Cold War berbicara tentang cinta, pun dalam kronologisnya film ini dibuat berdasarkan pengalaman orang tua sang sutradara-yang mana tersusun atas kepingingan penuh cinta. Mengetengahkan proses dua orang manusia dalam memperjuangkan cinta di tengah kondisi perang dingin pasca Perang Dunia II penuh propaganda. Mereka adalah Wiktor Warski (Tomasz Kot), seorang komposer musik (juga seorang pianis) yang menemukan cinta ketika bertemu dengan Zula (Joanna Kulig) di tengah pencariannya bersama Irena (Agata Kulesza) untuk membentuk kelompok musik dan tari bernama Mazurek di daerah Polandia.
Zula yang terpilih menjadi salah satu anggota menjadi pusat perhatian dan perbincangan lewat suaranya yang otentik. Hal ini kemudian menarik perhatian pemerintah yang meminta Wiktor untuk melakukan aksi propanda dalam musiknya untuk menyuarakan aksi pro-Komunis dan pro-Stalinis, membawa mereka untuk tampil mengunjungi tempat dari Warsawa, Berlin, Paris, hingga Yugoslavia yang berarti menyulitkan mereka untuk bersama.
Ditulis naskahnya oleh sang sutradara, Pawel Pawlikowski (My Summer of Love, The Woman in the Fifth, Ida) bersama Janusz Glowacki dan Piotr Borkowski, Cold War tampil dalam usaha merayakan cinta di tengah kekangan dan keinginan untuk merengkuh sebuah kebebasan. Poin tersebut kental dalam guliran penceritaan yang kemudian membawa karakternya untuk menyesuaikan diri untuk tetap hidup, sembari menanti cinta lama yang semestinya bersemi.
Tentu, kehidupan menuntut keduanya untuk melakukan sebuah perubahan signifikan. Hingga kala keduanya dipertemukan kembali, ada sebuah rasa tercurah pula keinginan yang tak terbantahkan. Cold War tak lantas membuat "keinginan" tercapai dengan mudah, ada beragam tantangan pula gesekan yang harus dilalui-yang mana ditampilkan Pawlikowski secara runut pula memberikan sebuah dampak signifikan.
Itu berarti memberikan sebuah kedalaman terkait penceritaan yang kian ditingkatkan. Hambatan yang diberikan tak lantas tampil sarat dramatisasi yang dilebihkan.

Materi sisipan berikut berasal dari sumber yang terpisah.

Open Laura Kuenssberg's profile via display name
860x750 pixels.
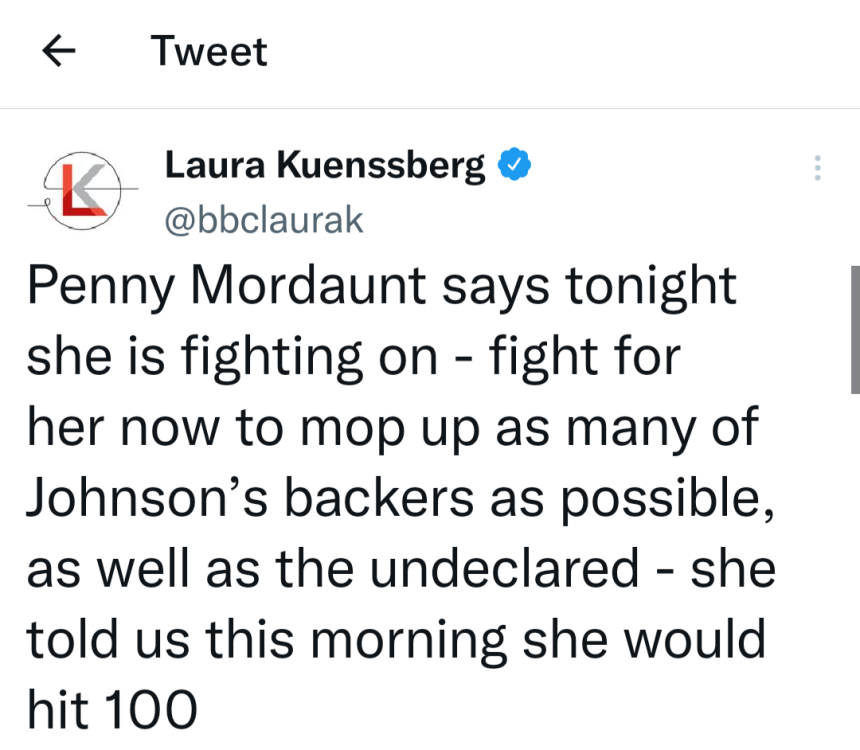tap(324, 164)
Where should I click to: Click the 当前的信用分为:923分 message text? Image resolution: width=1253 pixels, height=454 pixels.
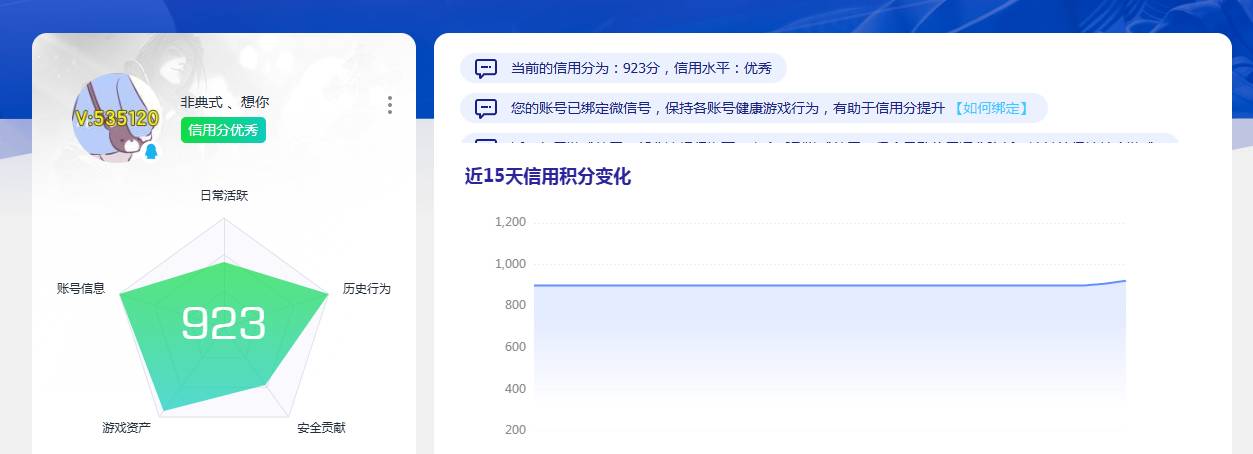(x=641, y=68)
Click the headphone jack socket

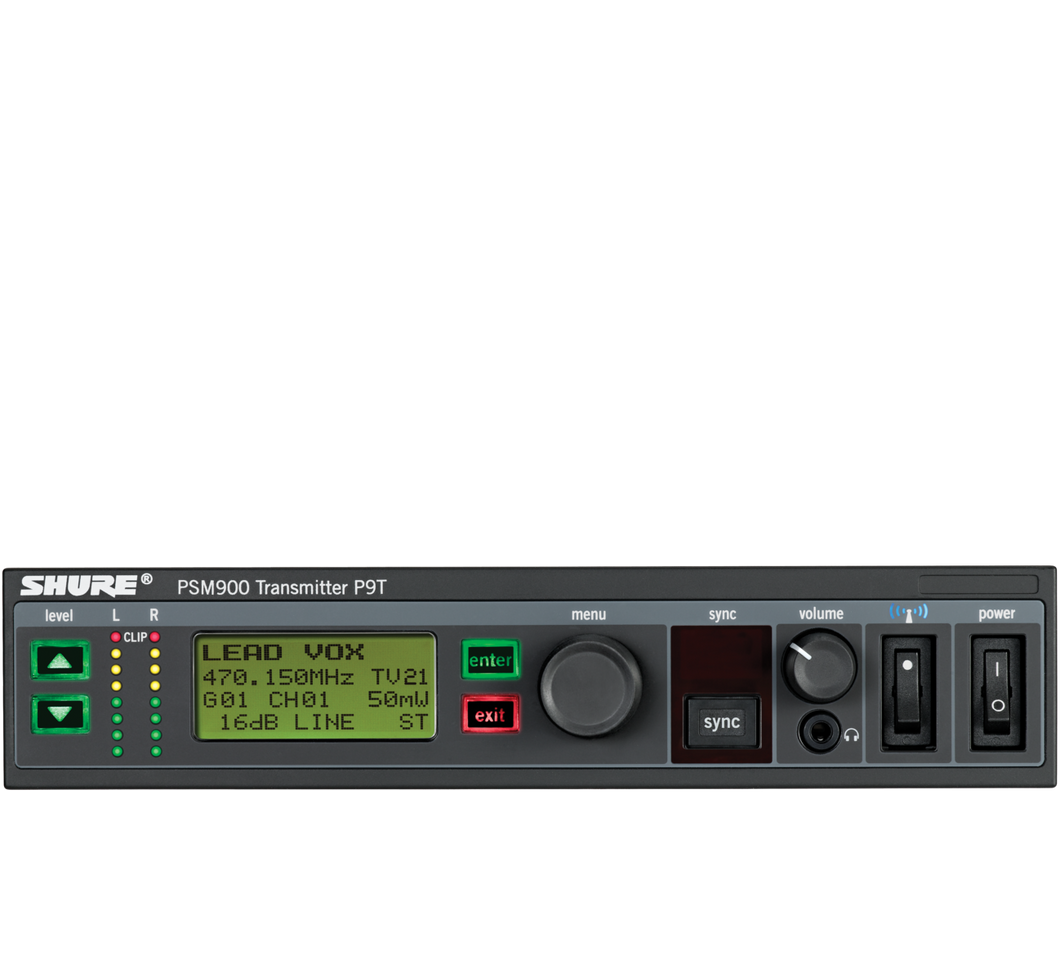pyautogui.click(x=818, y=733)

Pawlikowski tahu betul bagaimana menyajikan sebuah melodrama kaya rasa yang tersaji indah sekaligus tragis secara bersamaan.
Menggunakan setting tahun 1940-160, tata teknis termasuk wardrobe tampil mendukung, menciptakan sebuah keselarasan pula ke-khasan tersendiri. Pun, demikian dengan keputasan Pawlikowski yang menerapkan aspek rasio kamera 4:3 (sebelumnya pernah diterapkan di Ida) dengan warna hitam-putih memberikan sebuah sentuhan rasa disamping mengajak penonton untuk tetap fokus mengamati adegan.
Tak hanya adegan yang berbicara (penggunaan mise-en-scène dan close-up kentara dipakai) elemen audio-visual (lagu propaganda yang dinyanyikan) memberikan sebuah gambaran terkait perasaan. Terlebih, semuanya tersampaikan secara mulus berkat performa pemainnya, Joanna Kulig yang tiap penampilannya memberikan nyawa pula rasa serta Tomasz Kot yang memperlihatkan kegamangan seorang pria. Keduanya memberikan sebuah chemistry memikat kala bersamaan pula menggetarakan ketika dipisahkan sang waktu.
Dengan durasi 88 menit, Cold War tampil padat berkat ketelatenan Pawilowski menyusun adegan-yang sedari awal ketika sebuah sekuen menampilkan pemandangan gereja tua tampil kaya makna pula jawaban atas inti keseluruhan. Hingga tatkala sebuah konklusi dimainkan, semuanya memberikan sebuah penebusan setimpal.